In this project your task is to identify major themes/topics across a collection of BBC news articles. You can use clustering algorithms such as Latent Dirichlet Allocation (LDA), Latent Semantic Analysis (LSA) etc.

### **Dataset Description** 

The dataset contains a set of news articles for each major segment consisting of business, entertainment, politics, sports and technology. You need to create an aggregate dataset of all the news articles and perform topic modeling on this dataset. Verify whether these topics correspond to the different tags available. Main Libraries used: Pandas for data manipulation, aggregation Matplotlib and Seaborn for visualization and behavior with respect to the target variable • NumPy for computationally efficient operations

BBC stands for British Broadcasting Corporation.

It is an operational business division of the British Broadcasting Corporation (BBC) responsible for the gathering and broadcasting of news and current affairs in the UK and around the world. The department is the world's largest broadcast news organisation and generates about 120 hours of radio and television output each day, as well as online news coverage.

The service maintains 50 foreign news bureaus with more than 250 correspondents around the world.

BBC News Online is the BBC's news website. It is one of the most popular news websites in the UK, reaching over a quarter of the UK's internet users, and worldwide, with around 14 million global readers every month.

The website contains international news coverage as well as articles based on entertainment, sport, science, and political news.

# **Objective**

In this project the task is to identify major themes/topics across a collection of BBC news articles.

In [1]:
# Importing Neccessary Modules

# importing os module
import os

# importing CountVectorizer for feature extraction
from sklearn.feature_extraction.text import CountVectorizer

# Importing data manipulation libraries
import numpy as np
import pandas as pd

# importing tqdm and display modules for progress meters/bars
from IPython.display import display
from tqdm import tqdm

# importing wordcloud to represent topics wordcloud
from wordcloud import WordCloud

# Model selection modules
from sklearn.model_selection import GridSearchCV

# Importing Counter
from collections import Counter

# import ast(abstract syntax tree)
import ast

# importing data visualization modules
import matplotlib.pyplot as plt
import seaborn as sns

# importing mlab for implementing MATLAB functions
import matplotlib.mlab as mlab

# importing statistics module
import scipy.stats as stats

# importing TSNE for data exploration and visualizing high-dimensional data
from sklearn.manifold import TSNE

# importing decomposition modules
from sklearn.decomposition import TruncatedSVD
from sklearn.decomposition import LatentDirichletAllocation

# importing Natural Language Toolkit and other NLP modules
import nltk
from nltk.stem import WordNetLemmatizer
from textblob import TextBlob, Word

# importing countVectorizer for text vectorization
from sklearn.feature_extraction.text import CountVectorizer

# Importing warnings library. The warnings module handles warnings in Python.

*Record extracts*
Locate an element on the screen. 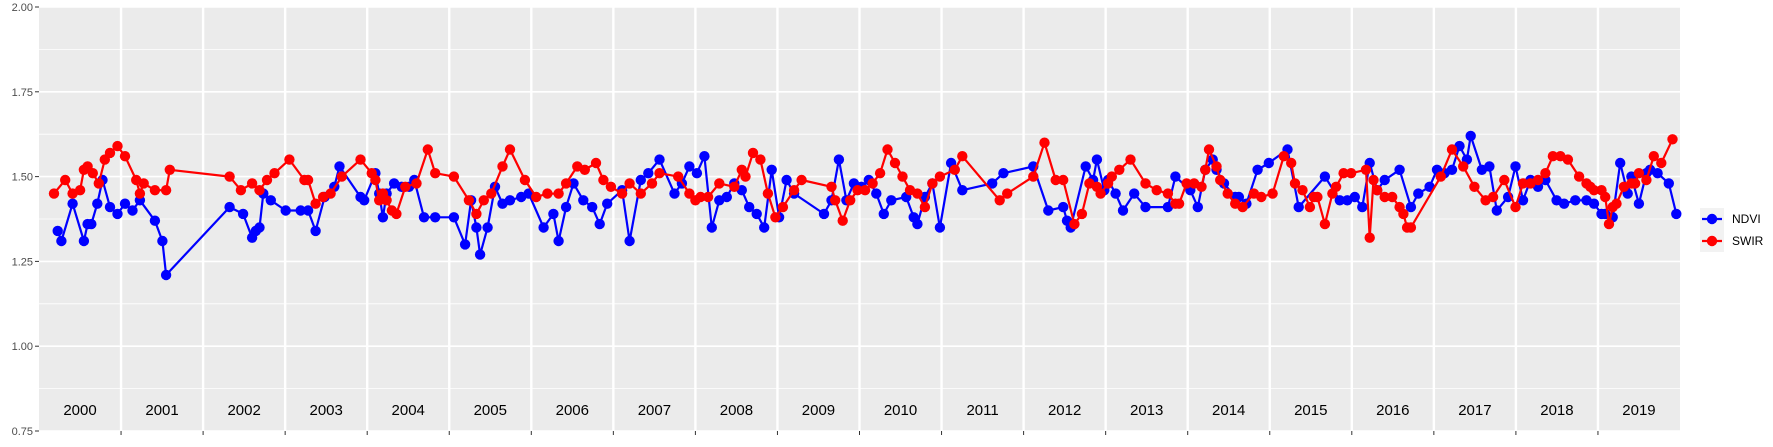  legend: NDVI SWIR is located at coordinates (1732, 230).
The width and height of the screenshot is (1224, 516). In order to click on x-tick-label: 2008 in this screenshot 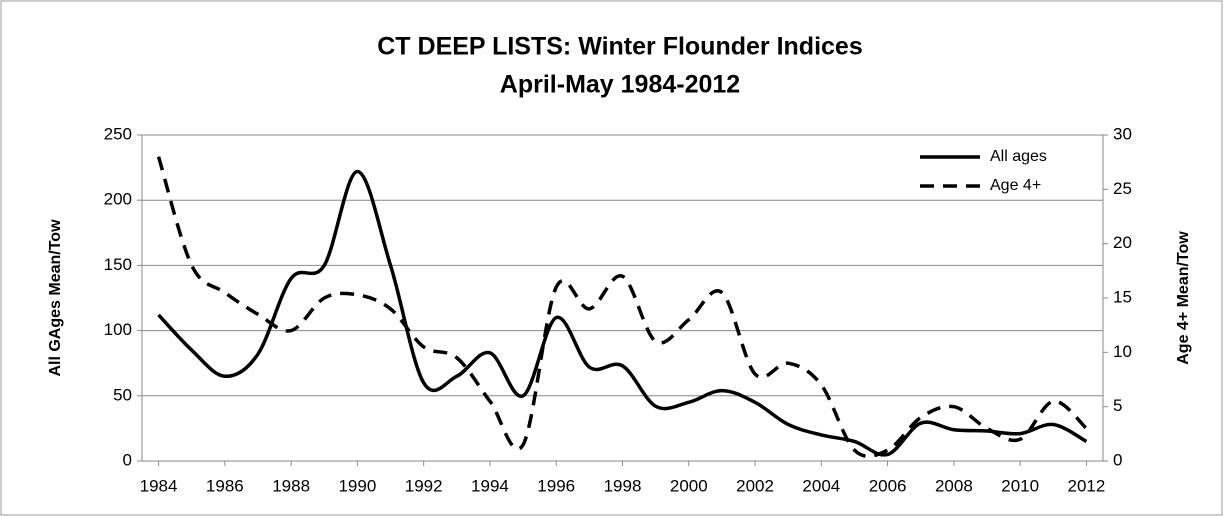, I will do `click(954, 486)`.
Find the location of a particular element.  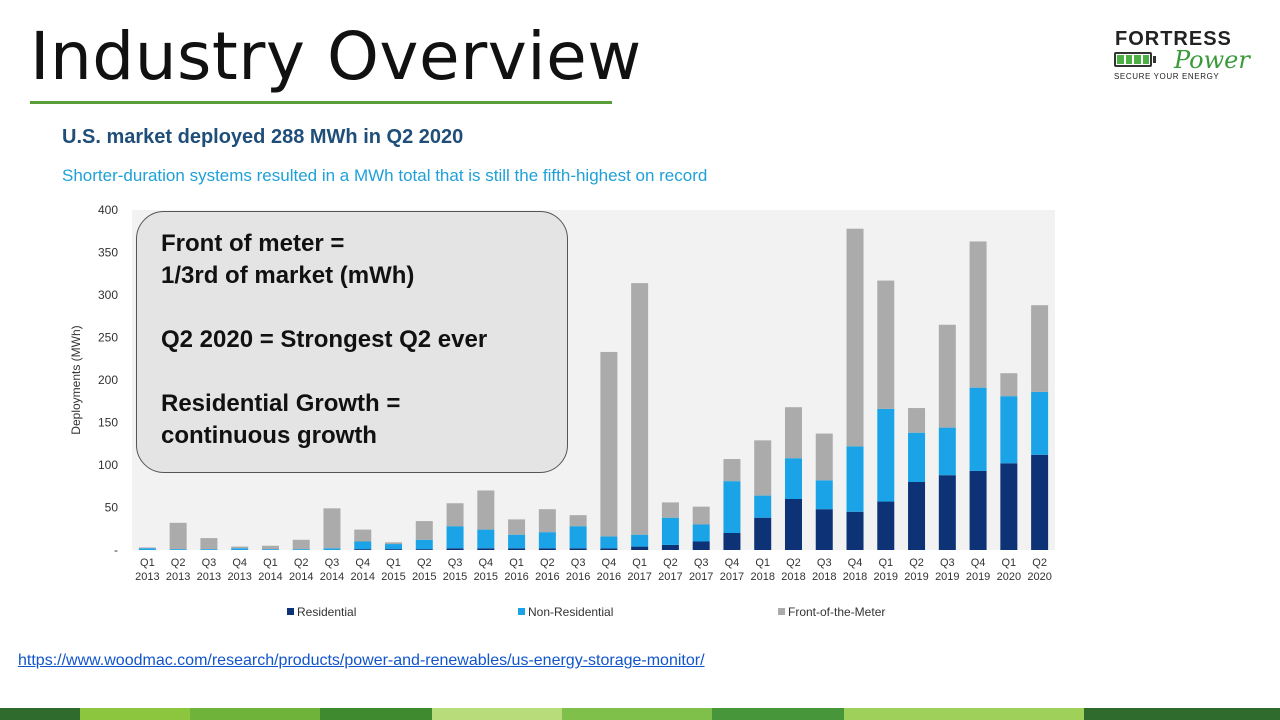

callout-line: 1/3rd of market (mWh) is located at coordinates (288, 276).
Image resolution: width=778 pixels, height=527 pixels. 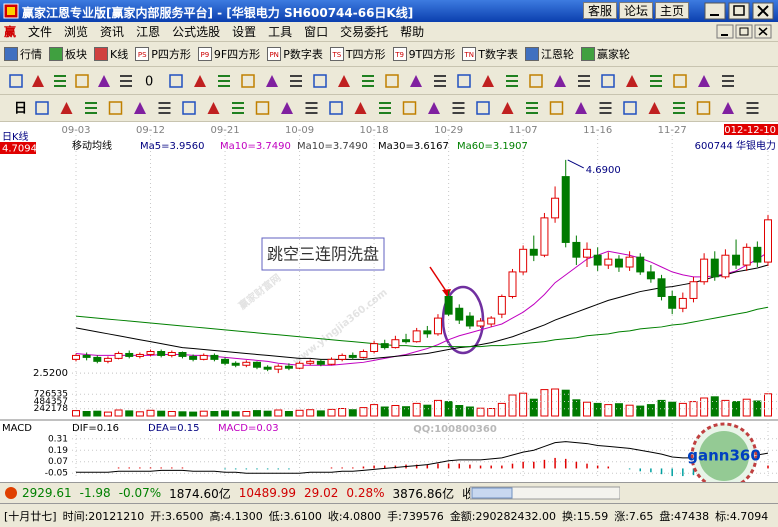 What do you see at coordinates (148, 32) in the screenshot?
I see `menu-item: 江恩` at bounding box center [148, 32].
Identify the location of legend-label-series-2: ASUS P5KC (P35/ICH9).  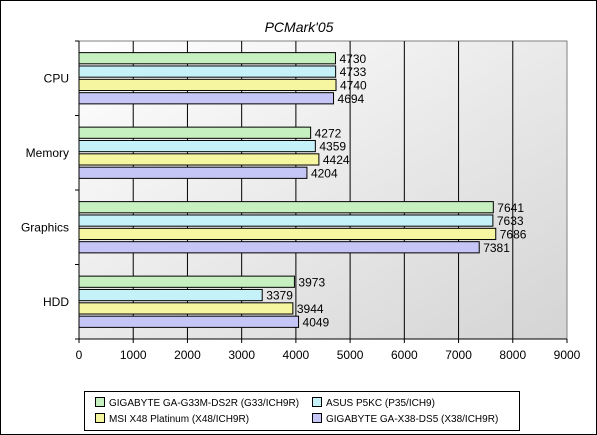
(380, 404).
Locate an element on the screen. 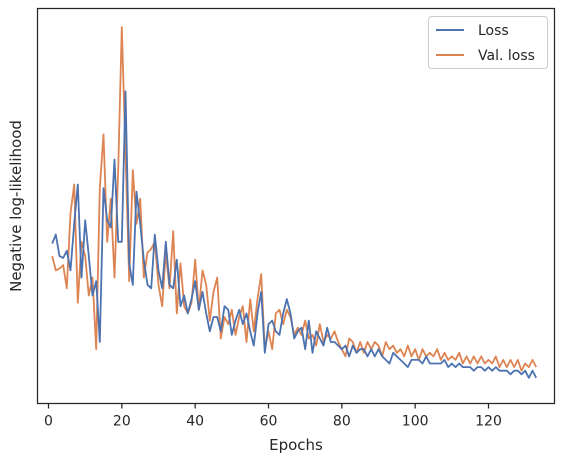 The image size is (563, 463). y-axis-label: Negative log-likelihood is located at coordinates (16, 206).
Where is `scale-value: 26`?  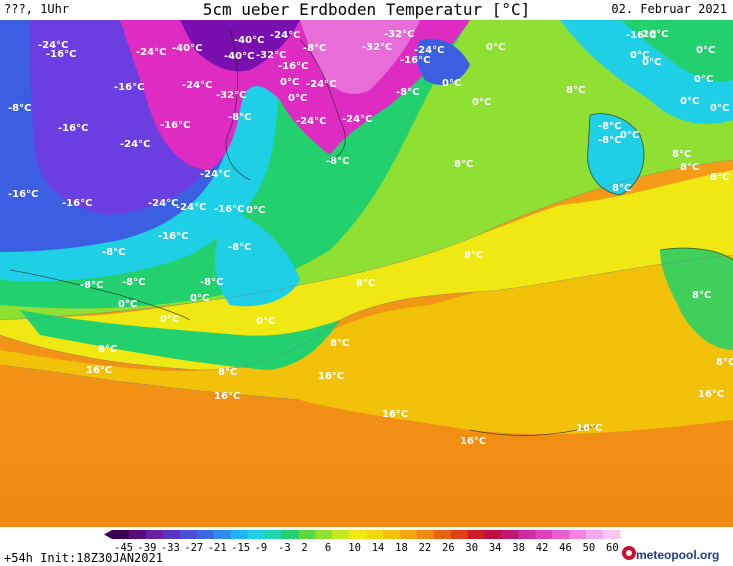 scale-value: 26 is located at coordinates (448, 548).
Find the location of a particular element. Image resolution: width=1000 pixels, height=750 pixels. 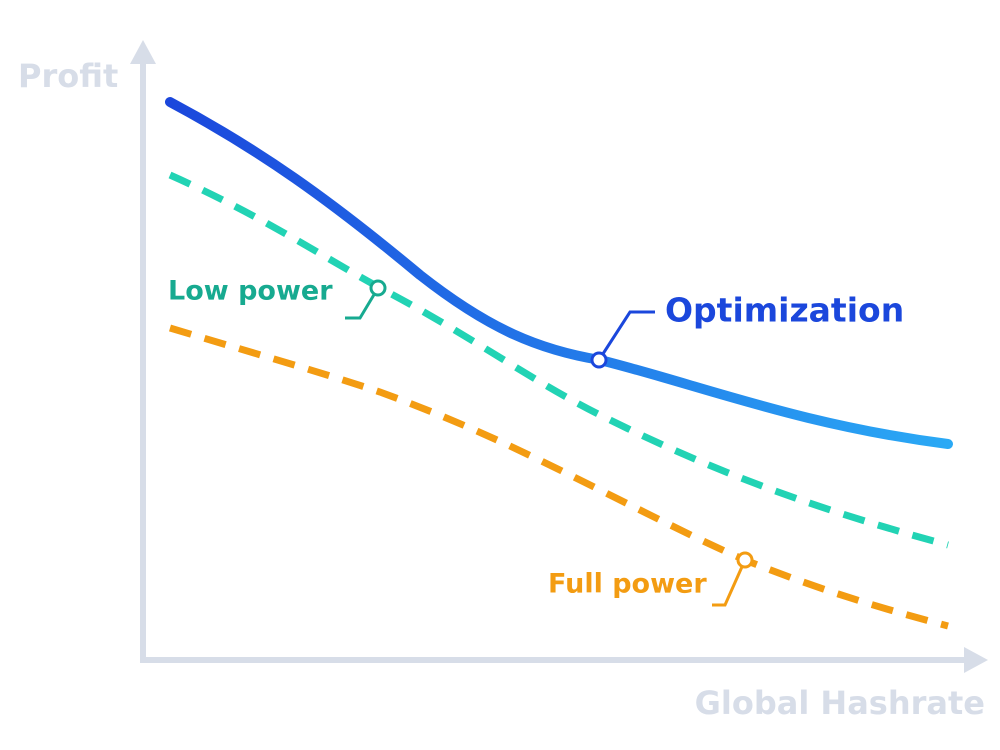

optimization-label: Optimization is located at coordinates (784, 310).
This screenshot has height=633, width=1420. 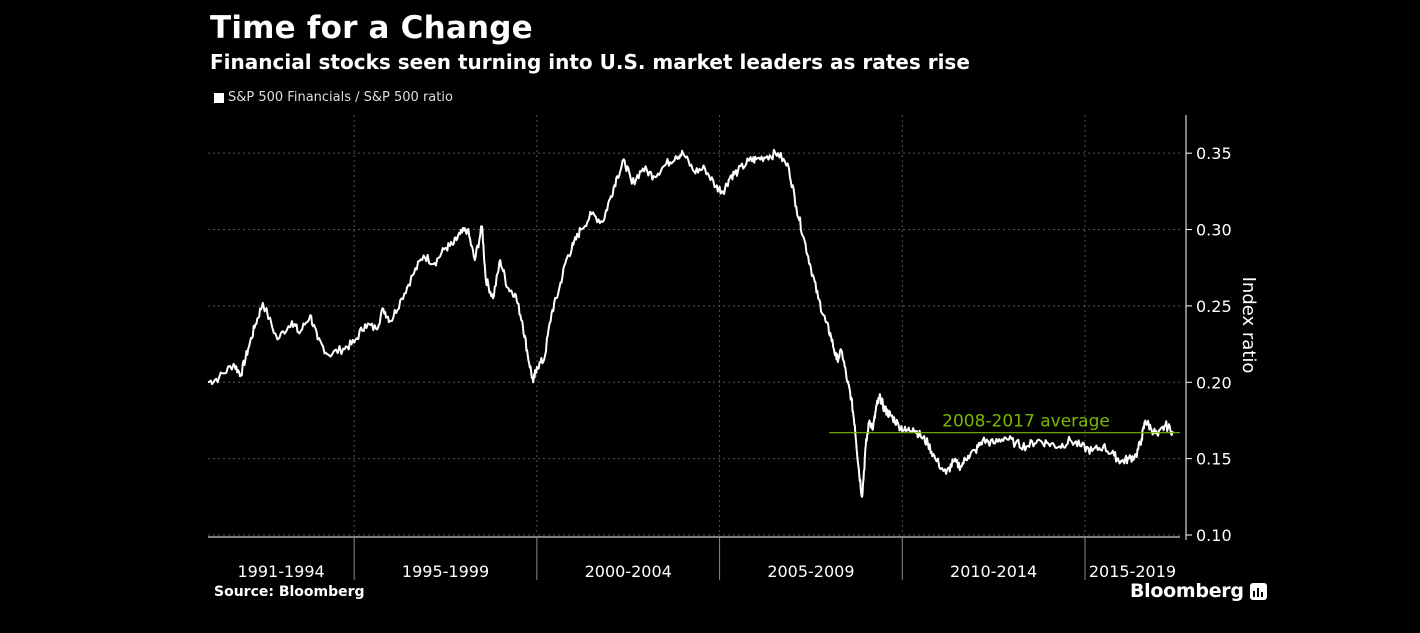 What do you see at coordinates (1214, 230) in the screenshot?
I see `y-tick-label: 0.30` at bounding box center [1214, 230].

*What you need to do*
1. Answer these questions about the BBC news topic modeling passage above, one line each:
(a) How many foreign news bureaus does the service maintain?
(b) Roughly how many global readers does BBC News Online reach each month?
(c) Which class is imported from sklearn.decomposition together with TruncatedSVD?
2. Carry the BBC news topic modeling notebook forward from the point where the passage stops.

*Written answers*
1.
(a) 50
(b) Around 14 million
(c) LatentDirichletAllocation

2.
import warnings
warnings.filterwarnings('ignore')

# **Data Gathering and Discovery**

Now we'll gather the data files and perform some basic operations to understand the data and how we can process it to improve the model performance. We will also apply some basic EDA to better understand the data.

In [2]:
# Mounting the Google Drive to access data.

from google.colab import drive
drive.mount('/content/drive')

Mounted at /content/drive


Note:- The dataset in this case isn't collective, its been stored in form of numerous text files sub-categorized in 5 different domains. Hence, for loading the data we'll visit all text files individually and copy all articles to a dataframe along with their category.

In [3]:
# The variable "directory" holds the address of text files stored in drive
directory = '/content/drive/MyDrive/Topic Modelling Capstone/Topic Modelling Capstone'

# All 5 sub-categories provided
subdirs = ['business', 'entertainment', 'politics', 'sport', 'tech']

# Create dataframe for gathering the articles
bbc = pd.DataFrame()
 
# Iterate over sub-directories to access the text files
for subdir in subdirs:

  # address to the subdirectory
  dir = directory + '/' + subdir

  # Iterate over all the text files present in a sub-directory
  for filename in os.listdir(dir):
    
    # Get file address
    filepath = os.path.join(dir, filename)

    # Traversing over text files and storing the articles into the dataframe
    try:
      data = open(filepath,'r').read()

      # escape characters to be ignored in the text
      escape = ['\n']
      
      # removing escape characters from text
      for elem in escape:
        data = data.replace(elem, ' ')
      
      # Storing article to the dataframe
      dict1 = {'Filename': filename.split('.')[0], 'Contents': data.lower(), 'Category':subdir}
      bbc = bbc.append(dict1, ignore_index=True, verify_integrity = True)

    # Ignore exception, if any
    except:
      pass

The dataset contains a set of news articles for each major segment consisting of business, entertainment, politics, sports and technology. There are over 2000 news article available in these categories.

Note:- There was a particular file in this dataset which was formatted differently from the rest of the files, hence while reading the data, the text formatting was throwing an exception. For such case we have neglected the file altogether, since the case was relevant to only a single file.

In [4]:
# Display dataframe

bbc

Unnamed: 0,Filename,Contents,Category
0,012,indonesians face fuel price rise indonesia's ...,business
1,005,pernod takeover talk lifts domecq shares in u...,business
2,011,ask jeeves tips online ad revival ask jeeves ...,business
3,001,ad sales boost time warner profit quarterly p...,business
4,025,yukos loses us bankruptcy battle a judge has ...,business
...,...,...,...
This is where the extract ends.